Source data
+++
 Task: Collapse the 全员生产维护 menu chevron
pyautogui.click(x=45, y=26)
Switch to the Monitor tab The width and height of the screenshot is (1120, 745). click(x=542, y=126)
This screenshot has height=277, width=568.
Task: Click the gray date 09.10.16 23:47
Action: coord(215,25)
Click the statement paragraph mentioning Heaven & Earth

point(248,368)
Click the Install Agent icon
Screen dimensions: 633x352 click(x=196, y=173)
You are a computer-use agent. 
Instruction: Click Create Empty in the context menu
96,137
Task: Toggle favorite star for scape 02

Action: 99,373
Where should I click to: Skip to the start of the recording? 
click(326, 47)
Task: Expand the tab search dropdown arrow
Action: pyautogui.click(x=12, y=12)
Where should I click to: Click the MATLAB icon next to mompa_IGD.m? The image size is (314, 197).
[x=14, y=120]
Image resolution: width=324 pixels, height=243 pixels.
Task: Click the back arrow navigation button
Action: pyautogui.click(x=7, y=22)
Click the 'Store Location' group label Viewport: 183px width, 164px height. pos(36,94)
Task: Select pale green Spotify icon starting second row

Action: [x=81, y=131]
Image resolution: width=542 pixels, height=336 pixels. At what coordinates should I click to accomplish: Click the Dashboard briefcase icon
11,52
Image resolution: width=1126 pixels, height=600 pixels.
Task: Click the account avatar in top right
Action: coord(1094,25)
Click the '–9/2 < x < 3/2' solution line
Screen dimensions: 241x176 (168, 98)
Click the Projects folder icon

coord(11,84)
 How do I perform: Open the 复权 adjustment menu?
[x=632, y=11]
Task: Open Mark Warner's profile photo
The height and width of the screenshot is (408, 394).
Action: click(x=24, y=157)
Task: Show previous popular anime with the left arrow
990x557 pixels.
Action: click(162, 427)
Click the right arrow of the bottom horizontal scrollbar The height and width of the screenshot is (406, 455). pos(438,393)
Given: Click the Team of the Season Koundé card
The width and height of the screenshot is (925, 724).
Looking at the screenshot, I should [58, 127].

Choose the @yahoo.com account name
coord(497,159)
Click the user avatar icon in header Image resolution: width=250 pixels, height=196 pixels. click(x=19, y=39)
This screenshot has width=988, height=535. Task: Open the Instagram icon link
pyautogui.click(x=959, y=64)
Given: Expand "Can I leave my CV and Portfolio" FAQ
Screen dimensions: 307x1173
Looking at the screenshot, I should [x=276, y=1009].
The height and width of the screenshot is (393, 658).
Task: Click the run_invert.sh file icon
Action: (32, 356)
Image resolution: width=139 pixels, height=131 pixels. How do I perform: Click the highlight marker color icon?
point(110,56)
+++
> _ASSIGNMENT_: Your reply should repeat the entries above in full, with every character intact.

> _SOLUTION BELOW_:
 Task: Collapse the 全员生产维护 menu chevron
pyautogui.click(x=45, y=26)
Switch to the Monitor tab The width and height of the screenshot is (1120, 745). click(x=542, y=126)
This screenshot has height=277, width=568.
Task: Click the gray date 09.10.16 23:47
Action: coord(215,25)
Click the statement paragraph mentioning Heaven & Earth

point(248,368)
Click the Install Agent icon
Screen dimensions: 633x352 click(x=196, y=173)
You are a computer-use agent. 
Instruction: Click Create Empty in the context menu
96,137
Task: Toggle favorite star for scape 02

Action: 99,373
Where should I click to: Skip to the start of the recording? 
click(326, 47)
Task: Expand the tab search dropdown arrow
Action: pyautogui.click(x=12, y=12)
Where should I click to: Click the MATLAB icon next to mompa_IGD.m? The image size is (314, 197).
[x=14, y=120]
Image resolution: width=324 pixels, height=243 pixels.
Task: Click the back arrow navigation button
Action: pyautogui.click(x=7, y=22)
Click the 'Store Location' group label Viewport: 183px width, 164px height. pos(36,94)
Task: Select pale green Spotify icon starting second row

Action: [x=81, y=131]
Image resolution: width=542 pixels, height=336 pixels. At what coordinates should I click to accomplish: Click the Dashboard briefcase icon
11,52
Image resolution: width=1126 pixels, height=600 pixels.
Task: Click the account avatar in top right
Action: coord(1094,25)
Click the '–9/2 < x < 3/2' solution line
Screen dimensions: 241x176 (168, 98)
Click the Projects folder icon

coord(11,84)
 How do I perform: Open the 复权 adjustment menu?
[x=632, y=11]
Task: Open Mark Warner's profile photo
The height and width of the screenshot is (408, 394).
Action: click(x=24, y=157)
Task: Show previous popular anime with the left arrow
990x557 pixels.
Action: click(162, 427)
Click the right arrow of the bottom horizontal scrollbar The height and width of the screenshot is (406, 455). pos(438,393)
Given: Click the Team of the Season Koundé card
The width and height of the screenshot is (925, 724).
Looking at the screenshot, I should [58, 127].

Choose the @yahoo.com account name
coord(497,159)
Click the user avatar icon in header Image resolution: width=250 pixels, height=196 pixels. click(x=19, y=39)
This screenshot has width=988, height=535. Task: Open the Instagram icon link
pyautogui.click(x=959, y=64)
Given: Expand "Can I leave my CV and Portfolio" FAQ
Screen dimensions: 307x1173
Looking at the screenshot, I should [x=276, y=1009].
The height and width of the screenshot is (393, 658).
Task: Click the run_invert.sh file icon
Action: (32, 356)
Image resolution: width=139 pixels, height=131 pixels. How do I perform: Click the highlight marker color icon?
point(110,56)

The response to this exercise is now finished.